Written exercise -
Edit the records from the line with "console view icon" to the line with "Action: 430,129", replacing "VMware" with "VirtualBox" and keeping everything else the same. Write out only those lines.

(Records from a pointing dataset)
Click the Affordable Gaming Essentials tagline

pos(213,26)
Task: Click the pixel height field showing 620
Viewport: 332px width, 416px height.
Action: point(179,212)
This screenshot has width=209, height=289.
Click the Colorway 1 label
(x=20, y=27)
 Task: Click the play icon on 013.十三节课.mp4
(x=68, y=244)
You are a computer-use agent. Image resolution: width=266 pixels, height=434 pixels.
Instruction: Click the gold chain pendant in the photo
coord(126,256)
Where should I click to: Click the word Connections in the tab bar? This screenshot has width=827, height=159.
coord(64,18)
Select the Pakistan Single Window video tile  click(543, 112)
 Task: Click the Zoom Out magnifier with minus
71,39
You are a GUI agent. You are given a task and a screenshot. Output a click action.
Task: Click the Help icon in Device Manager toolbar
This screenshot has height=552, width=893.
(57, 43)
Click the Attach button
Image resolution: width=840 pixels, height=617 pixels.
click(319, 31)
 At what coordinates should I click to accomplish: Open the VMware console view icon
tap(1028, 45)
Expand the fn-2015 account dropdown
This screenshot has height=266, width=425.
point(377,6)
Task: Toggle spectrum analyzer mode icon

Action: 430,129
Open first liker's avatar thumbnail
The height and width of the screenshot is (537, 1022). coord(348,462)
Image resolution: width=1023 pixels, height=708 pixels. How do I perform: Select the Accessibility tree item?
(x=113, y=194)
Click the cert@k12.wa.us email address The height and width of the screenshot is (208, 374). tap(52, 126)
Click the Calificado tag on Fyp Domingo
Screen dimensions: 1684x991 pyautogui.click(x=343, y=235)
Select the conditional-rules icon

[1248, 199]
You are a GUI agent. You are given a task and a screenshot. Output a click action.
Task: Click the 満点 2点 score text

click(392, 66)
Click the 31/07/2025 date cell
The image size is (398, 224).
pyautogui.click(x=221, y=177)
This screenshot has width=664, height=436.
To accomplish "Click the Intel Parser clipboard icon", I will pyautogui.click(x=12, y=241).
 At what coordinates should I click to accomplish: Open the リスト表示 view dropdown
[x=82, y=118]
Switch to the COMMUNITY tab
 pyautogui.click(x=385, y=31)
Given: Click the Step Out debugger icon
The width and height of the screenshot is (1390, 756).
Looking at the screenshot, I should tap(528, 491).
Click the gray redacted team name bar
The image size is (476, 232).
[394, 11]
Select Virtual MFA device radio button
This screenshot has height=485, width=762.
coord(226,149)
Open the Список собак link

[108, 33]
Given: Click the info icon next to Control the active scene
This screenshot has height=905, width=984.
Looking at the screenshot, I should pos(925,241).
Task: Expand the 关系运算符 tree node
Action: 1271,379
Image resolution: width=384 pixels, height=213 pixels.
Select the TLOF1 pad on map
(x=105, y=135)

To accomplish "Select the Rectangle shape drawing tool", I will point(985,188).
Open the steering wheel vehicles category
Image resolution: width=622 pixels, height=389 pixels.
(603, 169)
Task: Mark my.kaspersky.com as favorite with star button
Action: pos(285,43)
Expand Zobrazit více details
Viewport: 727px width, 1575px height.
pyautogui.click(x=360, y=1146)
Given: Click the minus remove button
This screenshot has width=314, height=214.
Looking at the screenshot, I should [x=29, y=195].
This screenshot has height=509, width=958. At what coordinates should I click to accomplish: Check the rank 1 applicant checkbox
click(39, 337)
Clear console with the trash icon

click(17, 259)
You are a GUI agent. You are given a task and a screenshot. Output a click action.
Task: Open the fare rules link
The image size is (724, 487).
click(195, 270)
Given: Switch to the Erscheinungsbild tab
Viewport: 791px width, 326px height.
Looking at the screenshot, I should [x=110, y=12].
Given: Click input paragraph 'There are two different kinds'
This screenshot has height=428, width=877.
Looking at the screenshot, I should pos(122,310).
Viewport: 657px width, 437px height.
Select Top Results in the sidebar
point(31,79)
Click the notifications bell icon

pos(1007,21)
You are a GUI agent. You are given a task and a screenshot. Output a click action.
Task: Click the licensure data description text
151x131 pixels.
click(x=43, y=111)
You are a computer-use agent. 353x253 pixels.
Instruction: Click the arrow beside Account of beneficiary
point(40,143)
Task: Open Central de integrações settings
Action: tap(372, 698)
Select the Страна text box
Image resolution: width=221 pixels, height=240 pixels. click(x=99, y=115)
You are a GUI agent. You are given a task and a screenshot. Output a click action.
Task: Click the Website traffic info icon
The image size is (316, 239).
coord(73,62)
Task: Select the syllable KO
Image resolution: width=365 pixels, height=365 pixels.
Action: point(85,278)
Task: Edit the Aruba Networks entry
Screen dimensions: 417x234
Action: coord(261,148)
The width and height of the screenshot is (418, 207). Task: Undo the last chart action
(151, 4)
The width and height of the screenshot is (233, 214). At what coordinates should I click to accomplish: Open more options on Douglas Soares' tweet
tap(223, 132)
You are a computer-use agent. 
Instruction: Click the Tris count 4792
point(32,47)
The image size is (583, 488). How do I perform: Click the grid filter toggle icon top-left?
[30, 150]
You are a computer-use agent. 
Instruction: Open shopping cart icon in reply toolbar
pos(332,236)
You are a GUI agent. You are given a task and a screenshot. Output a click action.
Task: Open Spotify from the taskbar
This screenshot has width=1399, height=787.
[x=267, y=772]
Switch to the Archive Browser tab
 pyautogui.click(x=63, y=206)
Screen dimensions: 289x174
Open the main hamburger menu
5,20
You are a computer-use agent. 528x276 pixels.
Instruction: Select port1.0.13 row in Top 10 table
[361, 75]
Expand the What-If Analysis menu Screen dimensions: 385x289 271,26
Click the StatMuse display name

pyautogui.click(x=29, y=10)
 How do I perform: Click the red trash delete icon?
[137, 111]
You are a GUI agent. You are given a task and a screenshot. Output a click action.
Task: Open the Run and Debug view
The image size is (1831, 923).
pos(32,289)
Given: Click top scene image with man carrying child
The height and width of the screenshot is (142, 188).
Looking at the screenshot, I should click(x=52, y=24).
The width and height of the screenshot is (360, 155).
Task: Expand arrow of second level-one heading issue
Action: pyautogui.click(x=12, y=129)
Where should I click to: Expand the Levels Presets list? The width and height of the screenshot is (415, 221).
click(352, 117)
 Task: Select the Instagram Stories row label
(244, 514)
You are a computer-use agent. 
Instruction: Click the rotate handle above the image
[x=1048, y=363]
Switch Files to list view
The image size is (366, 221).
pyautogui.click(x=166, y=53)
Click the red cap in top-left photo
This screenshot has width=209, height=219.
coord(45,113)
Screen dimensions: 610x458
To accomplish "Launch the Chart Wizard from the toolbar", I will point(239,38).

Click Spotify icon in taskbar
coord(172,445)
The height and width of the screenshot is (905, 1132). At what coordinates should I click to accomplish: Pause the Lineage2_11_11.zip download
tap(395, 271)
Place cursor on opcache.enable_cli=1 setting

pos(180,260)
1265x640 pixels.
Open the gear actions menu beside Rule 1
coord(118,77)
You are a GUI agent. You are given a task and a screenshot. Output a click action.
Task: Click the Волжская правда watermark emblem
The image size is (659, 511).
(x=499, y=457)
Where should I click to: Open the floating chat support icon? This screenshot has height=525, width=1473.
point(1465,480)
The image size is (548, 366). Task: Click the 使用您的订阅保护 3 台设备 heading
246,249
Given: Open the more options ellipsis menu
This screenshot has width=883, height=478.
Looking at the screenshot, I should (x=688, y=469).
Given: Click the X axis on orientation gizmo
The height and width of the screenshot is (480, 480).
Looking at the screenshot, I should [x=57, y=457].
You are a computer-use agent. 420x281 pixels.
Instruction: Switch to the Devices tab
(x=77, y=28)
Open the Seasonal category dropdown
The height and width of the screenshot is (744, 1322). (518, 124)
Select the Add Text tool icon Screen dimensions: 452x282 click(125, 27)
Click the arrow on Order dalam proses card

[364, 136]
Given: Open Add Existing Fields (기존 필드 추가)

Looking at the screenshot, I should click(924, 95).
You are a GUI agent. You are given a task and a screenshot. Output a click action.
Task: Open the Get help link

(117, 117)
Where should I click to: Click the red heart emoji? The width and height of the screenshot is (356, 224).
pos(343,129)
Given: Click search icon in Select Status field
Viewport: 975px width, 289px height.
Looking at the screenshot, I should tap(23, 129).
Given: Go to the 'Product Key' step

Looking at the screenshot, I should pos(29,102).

Response to the task -
 At what coordinates should I click to accomplish: Open the VirtualBox console view icon
tap(1028, 45)
Expand the fn-2015 account dropdown
This screenshot has height=266, width=425.
point(377,6)
Task: Toggle spectrum analyzer mode icon

Action: 430,129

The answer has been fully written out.